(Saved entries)

※

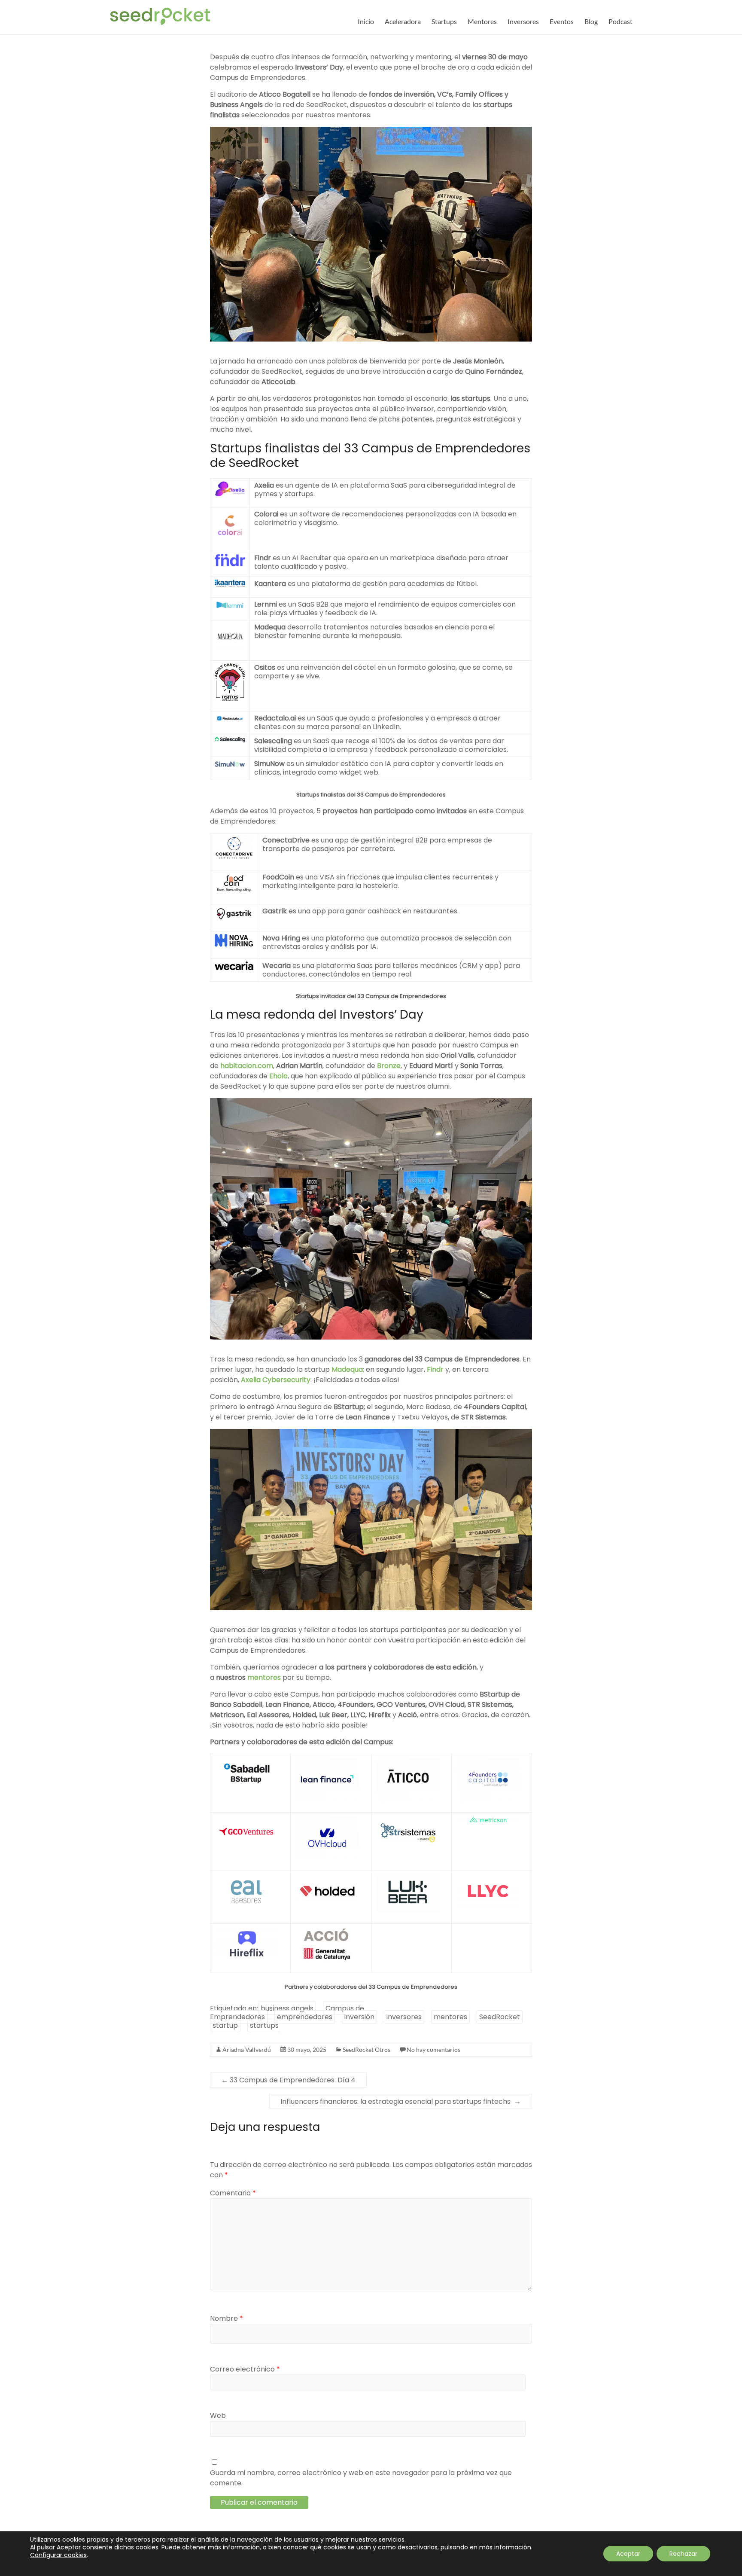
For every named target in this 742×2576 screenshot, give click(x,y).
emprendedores (304, 2017)
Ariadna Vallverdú (246, 2049)
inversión (359, 2017)
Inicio (366, 21)
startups (264, 2025)
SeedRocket (499, 2017)
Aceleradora (403, 21)
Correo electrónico (245, 2369)
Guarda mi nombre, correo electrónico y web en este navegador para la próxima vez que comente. (361, 2478)
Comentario (233, 2193)
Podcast (620, 21)
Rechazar (683, 2553)
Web (218, 2415)
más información (505, 2547)
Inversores (523, 21)
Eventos (562, 21)
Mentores (482, 21)
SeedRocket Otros (366, 2049)
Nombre (226, 2318)
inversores (404, 2017)
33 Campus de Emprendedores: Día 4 (288, 2080)
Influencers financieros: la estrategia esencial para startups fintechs (400, 2101)
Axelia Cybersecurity (275, 1380)
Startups (444, 21)
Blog (591, 21)
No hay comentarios (433, 2049)
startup (225, 2025)
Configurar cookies (58, 2555)
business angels (287, 2008)
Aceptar (628, 2553)
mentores (450, 2017)
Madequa (347, 1369)
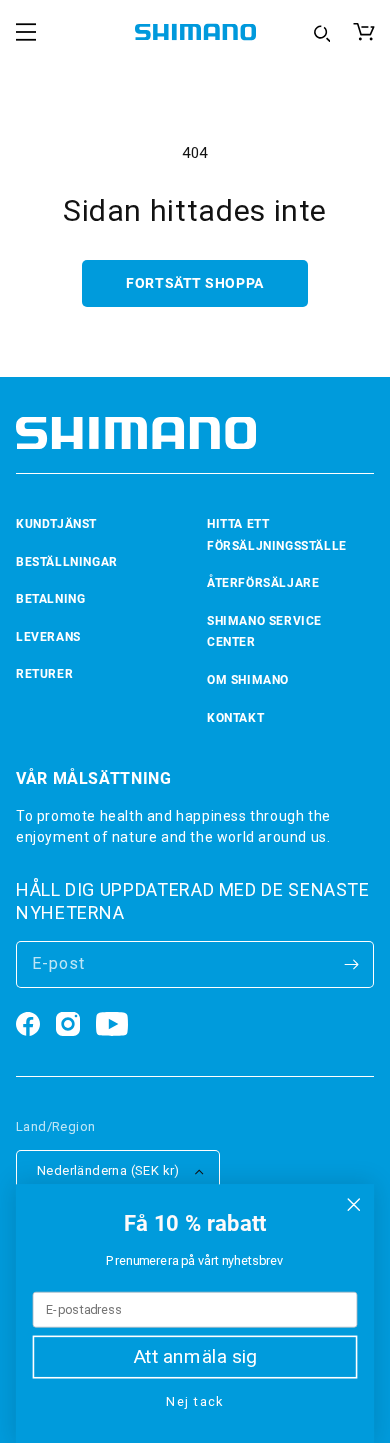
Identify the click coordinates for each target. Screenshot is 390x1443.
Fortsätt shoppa (194, 283)
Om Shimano (248, 680)
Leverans (48, 637)
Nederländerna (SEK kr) (108, 1170)
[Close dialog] (354, 1205)
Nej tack (194, 1401)
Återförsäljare (263, 583)
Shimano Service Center (264, 632)
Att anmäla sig (195, 1357)
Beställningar (67, 562)
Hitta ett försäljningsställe (277, 535)
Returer (44, 674)
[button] (26, 32)
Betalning (50, 599)
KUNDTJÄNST (56, 524)
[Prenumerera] (351, 964)
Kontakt (235, 718)
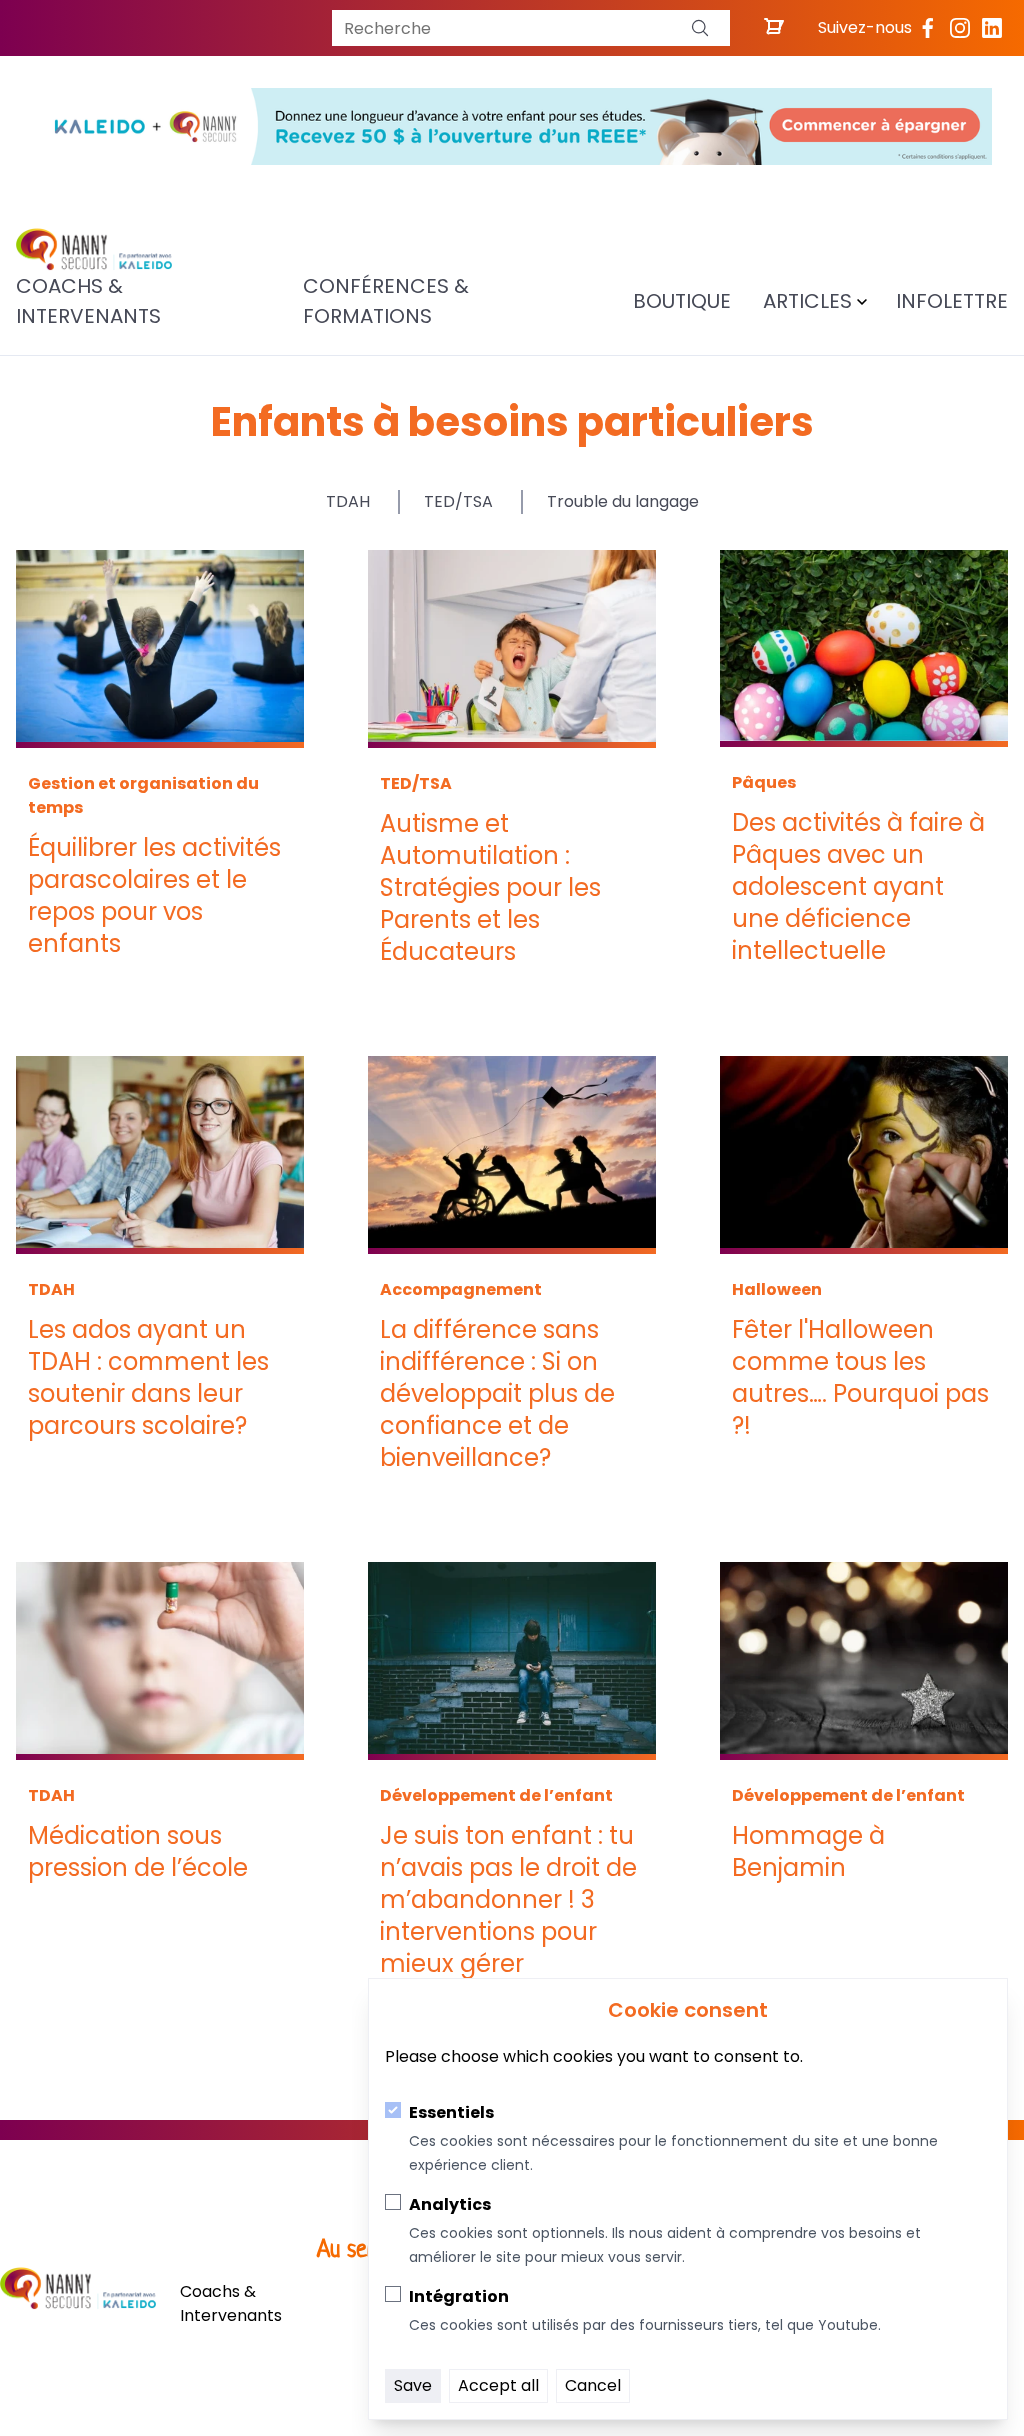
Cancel (593, 2385)
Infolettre (952, 301)
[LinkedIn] (992, 28)
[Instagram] (960, 28)
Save (413, 2385)
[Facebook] (928, 28)
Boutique (682, 301)
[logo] (94, 249)
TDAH (348, 501)
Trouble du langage (623, 501)
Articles (807, 301)
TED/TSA (458, 501)
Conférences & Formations (386, 301)
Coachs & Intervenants (88, 301)
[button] (700, 28)
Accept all (498, 2385)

※

> **Goal of the exercise**
How many lines of the records contain the word "click"? Reply with the number and nothing else.

> **Exercise solution**
2